→ **Text section**:
/---
LLM bypasses step-file workflow enforcement despite explicit guardrails
Summary
When a multi-step skill workflow uses step-file architecture with "read fully and follow" transitions, HALT checkpoints, and explicit "NEVER skip steps" rules, the LLM can bypass the entire sequence and freelance the task directly — especially when it already has enough context to act before the workflow begins.
What happened
A skill workflow with the following guardrails was invoked:
- Step-file architecture (each step in its own file, loaded just-in-time)
- Sequential enforcement with "read fully and follow ./step-XX.md" transitions
- Explicit HALT checkpoints requiring human input before proceeding
- Critical rules: "NEVER skip steps or optimize the sequence", "ALWAYS follow the exact instructions in the step file", "The user chose this workflow on purpose. Later steps catch LLM blind spots and give the human control. Do not skip them."
The LLM (Opus) read step-01, understood the routing logic, and then instead of following the NEXT directive to load and follow the next step file, executed the entire task ad-hoc — skipping all remaining steps, checkpoints, and human control points.
Root cause
The LLM had already gathered enough context about the task (source files read, destination understood) before the workflow was triggered. Once it understood what needed to happen, the "helpful completion" drive overrode process compliance. Every guardrail was understood and ignored.
What was tried
All known instruction-level mitigation patterns were already in place:
- Negative guardrails at maximum intensity ("NEVER", "NO EXCEPTIONS", "CRITICAL")
- Step isolation to prevent loading multiple steps simultaneously
- Just-in-time file loading
- HALT points requiring human response
- Explicit warnings about why the workflow exists
None of them prevented the bypass.
Assessment
When asked to diagnose the failure and propose a fix, Opus itself could not identify an instruction-level solution that it was confident would prevent recurrence. The model acknowledged that all patterns that should work were already present and were all bypassed. Proposing additional or stronger instructions was recognized as likely ineffective since existing maximum-intensity instructions were already ignored.
This appears to be a fundamental tension between the LLM optimization/completion drive and process compliance, particularly when the model has sufficient context to act independently before or during workflow execution.
Expected behavior
The LLM should follow step-file transitions exactly as written, loading and executing each step sequentially, halting at checkpoints for human input, regardless of whether it believes it already knows how to complete the task.
\---
Stored data entries
/---
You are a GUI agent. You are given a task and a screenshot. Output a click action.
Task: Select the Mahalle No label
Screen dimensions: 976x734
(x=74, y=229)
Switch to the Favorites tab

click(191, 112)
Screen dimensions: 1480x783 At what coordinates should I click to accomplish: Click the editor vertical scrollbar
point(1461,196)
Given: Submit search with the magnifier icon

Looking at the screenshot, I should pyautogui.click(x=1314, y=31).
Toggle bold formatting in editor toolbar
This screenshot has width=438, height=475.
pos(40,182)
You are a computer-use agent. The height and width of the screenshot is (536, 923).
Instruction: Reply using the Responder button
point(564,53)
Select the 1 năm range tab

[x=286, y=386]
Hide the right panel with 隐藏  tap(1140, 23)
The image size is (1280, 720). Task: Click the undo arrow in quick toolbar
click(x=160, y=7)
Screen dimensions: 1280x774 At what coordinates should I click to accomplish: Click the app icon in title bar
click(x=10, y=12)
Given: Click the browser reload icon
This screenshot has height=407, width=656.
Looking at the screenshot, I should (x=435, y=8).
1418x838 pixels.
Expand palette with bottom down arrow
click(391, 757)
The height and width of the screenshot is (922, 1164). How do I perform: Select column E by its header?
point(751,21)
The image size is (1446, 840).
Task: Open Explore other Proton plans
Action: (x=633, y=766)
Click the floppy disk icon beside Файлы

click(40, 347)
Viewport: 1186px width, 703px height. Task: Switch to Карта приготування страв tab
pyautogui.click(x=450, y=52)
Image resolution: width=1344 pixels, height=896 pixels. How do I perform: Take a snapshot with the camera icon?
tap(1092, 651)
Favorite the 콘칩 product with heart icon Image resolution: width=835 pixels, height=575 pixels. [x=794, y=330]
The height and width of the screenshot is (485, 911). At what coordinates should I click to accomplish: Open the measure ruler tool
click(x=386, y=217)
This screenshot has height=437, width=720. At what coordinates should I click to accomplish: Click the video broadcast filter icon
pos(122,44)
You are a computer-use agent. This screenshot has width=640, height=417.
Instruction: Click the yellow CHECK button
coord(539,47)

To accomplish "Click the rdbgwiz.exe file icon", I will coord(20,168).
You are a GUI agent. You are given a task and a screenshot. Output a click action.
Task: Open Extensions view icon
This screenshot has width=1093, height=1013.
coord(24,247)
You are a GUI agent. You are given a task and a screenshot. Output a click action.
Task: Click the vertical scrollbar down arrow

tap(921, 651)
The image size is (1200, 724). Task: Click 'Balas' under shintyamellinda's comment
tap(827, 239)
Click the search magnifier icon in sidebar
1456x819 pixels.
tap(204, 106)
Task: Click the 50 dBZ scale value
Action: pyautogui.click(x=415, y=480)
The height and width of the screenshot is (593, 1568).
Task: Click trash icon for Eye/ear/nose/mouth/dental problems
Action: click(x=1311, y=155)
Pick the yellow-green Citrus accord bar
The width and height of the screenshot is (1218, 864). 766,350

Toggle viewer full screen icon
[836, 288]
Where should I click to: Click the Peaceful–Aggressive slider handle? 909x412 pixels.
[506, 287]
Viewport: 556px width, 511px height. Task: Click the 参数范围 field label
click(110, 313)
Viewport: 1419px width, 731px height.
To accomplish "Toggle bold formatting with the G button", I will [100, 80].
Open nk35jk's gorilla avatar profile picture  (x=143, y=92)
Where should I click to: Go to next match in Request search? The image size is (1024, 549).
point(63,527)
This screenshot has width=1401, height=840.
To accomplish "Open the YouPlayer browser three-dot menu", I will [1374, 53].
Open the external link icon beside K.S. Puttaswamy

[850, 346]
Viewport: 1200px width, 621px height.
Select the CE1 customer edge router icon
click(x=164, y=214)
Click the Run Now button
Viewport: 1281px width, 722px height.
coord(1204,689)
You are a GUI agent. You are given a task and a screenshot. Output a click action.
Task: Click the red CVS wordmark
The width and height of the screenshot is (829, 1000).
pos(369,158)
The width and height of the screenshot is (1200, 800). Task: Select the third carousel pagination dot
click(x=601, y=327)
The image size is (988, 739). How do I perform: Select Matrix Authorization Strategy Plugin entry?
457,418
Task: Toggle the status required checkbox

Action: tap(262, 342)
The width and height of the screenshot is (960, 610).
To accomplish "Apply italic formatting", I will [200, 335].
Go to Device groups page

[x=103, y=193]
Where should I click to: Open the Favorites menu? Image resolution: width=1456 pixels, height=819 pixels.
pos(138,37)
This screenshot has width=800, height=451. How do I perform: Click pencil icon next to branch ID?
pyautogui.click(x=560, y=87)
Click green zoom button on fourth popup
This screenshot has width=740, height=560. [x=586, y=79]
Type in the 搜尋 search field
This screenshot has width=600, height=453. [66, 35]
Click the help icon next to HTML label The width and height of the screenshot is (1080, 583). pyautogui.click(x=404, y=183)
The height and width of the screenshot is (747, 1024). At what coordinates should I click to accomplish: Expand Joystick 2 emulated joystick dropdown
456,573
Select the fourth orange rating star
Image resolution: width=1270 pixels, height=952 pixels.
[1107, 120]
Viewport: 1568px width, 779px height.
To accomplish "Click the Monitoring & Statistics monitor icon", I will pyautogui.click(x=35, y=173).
\---
→ **What is required**: Quote the bug report word for word from "- Step isolation" up to and including "were already ignored.".

→ **Task response**:
- Step isolation to prevent loading multiple steps simultaneously
- Just-in-time file loading
- HALT points requiring human response
- Explicit warnings about why the workflow exists
None of them prevented the bypass.
Assessment
When asked to diagnose the failure and propose a fix, Opus itself could not identify an instruction-level solution that it was confident would prevent recurrence. The model acknowledged that all patterns that should work were already present and were all bypassed. Proposing additional or stronger instructions was recognized as likely ineffective since existing maximum-intensity instructions were already ignored.